Some graduates may also opt for an Associate in Applied Science General Occupational/ Technical Studies degree. The degree requires at least 15 additional hours of transferable general education.
The Surgical Technology program is accredited by the Committee on Allied Health Education. Program graduates take the National Board of Surgical Technology and Surgical Assisting certification exam which provides a benchmark measurement of the knowledge acquired by students - and the knowledge needed for success in the field.
"The program requires a lot of study," said Jacqueline Cavins, Associate Professor and Program Coordinator, "but it pays off because our graduates have a higher than average pass rate on the national certification exam.”
“It’s really exciting to be able to visit all the area hospitals and it’s cool to see all the different specializations they have,” said Tessa Ellis, a December 2012 Surgical Technology graduate. A Louisa native and 2009 Lawrence County High School graduate, she is now a surgical technician at Good Samaritan Hospital in Lexington.
“The program is fast paced and it energizes you – you learn so much about surgical tech without feeling overwhelmed,” Ellis said. “You also pick up knowledge about health care from being in the hospital environment, and this can help you see possibilities or going on in the future.”

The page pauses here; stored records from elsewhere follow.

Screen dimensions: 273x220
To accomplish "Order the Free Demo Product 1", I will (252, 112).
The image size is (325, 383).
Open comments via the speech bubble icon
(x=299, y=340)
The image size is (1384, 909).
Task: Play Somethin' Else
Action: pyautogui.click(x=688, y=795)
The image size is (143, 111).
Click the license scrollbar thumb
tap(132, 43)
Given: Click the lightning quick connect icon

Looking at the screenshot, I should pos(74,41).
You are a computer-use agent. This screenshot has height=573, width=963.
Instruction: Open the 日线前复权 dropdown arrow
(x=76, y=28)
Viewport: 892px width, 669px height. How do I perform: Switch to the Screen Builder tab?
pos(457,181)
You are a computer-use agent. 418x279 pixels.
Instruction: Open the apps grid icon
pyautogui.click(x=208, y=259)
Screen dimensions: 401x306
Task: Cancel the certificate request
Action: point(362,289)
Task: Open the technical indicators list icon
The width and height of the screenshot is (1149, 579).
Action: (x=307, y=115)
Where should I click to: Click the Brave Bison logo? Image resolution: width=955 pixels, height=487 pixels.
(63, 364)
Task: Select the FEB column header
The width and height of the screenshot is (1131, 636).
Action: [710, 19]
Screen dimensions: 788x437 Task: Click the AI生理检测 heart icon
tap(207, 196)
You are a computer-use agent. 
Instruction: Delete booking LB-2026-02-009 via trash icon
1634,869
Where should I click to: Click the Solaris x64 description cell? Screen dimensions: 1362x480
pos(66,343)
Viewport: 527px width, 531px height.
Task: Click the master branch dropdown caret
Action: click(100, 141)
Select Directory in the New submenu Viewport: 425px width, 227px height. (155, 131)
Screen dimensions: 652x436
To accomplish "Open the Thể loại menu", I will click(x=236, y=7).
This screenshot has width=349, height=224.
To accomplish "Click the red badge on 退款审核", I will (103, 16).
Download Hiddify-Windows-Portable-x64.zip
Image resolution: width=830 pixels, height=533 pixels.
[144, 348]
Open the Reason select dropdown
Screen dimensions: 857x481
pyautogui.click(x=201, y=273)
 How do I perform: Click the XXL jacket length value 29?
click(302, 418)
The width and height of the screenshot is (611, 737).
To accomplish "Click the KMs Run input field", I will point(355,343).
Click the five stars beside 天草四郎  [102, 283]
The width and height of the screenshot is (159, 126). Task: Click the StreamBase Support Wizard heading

“Surgical tech can be a great stepping stone to other health care fields,” Ellis said. “This is something I could do for the rest of my life but it also gives me choices. I started as a business major but one of my classes in health science expanded my horizons and I went into surgical tech. I’m thinking about taking classes in business marketing with the possibility of becoming a surgical equipment sales representative.”
Graduates work in health facilities throughout the region. "I regularly get calls from hospitals in the Tri-State seeking surgical technologist," Cavins said. “Many of our students have job offers before they graduate, and quite a few of those jobs are at the hospitals that serve as our clinical sites.”
The hospital sites also sometimes hire our students to work in support positions while they finish their classes,” Cavins added.
Surgical Technology is a selective admission programs, and prospective students need to complete an application for their chosen program. Applicants who are not current ACTC students also need to complete the ACTC application process.
To be admitted to the program, students must pass the COMPASS/ACT at the required level and attend a pre-conference session, available on line. Prior to starting classes, CPR certification must be obtained and prerequisite courses and a health profile must be completed.
Applications are available online at ashland.kctcs.edu and in the Admissions Offices at the College Drive and Technology Drive Campuses. To request applications, call ACTC Admissions, 606-326-2000 or 800-928-4256. Application to the program does not guarantee admission.
“The best thing about the program is that in just a year and a half I was ready for a good job,” Ellis said. “I’m earning good money and am able to be out on my own. And I know there good jobs out there wherever I want to go,” Ellis said.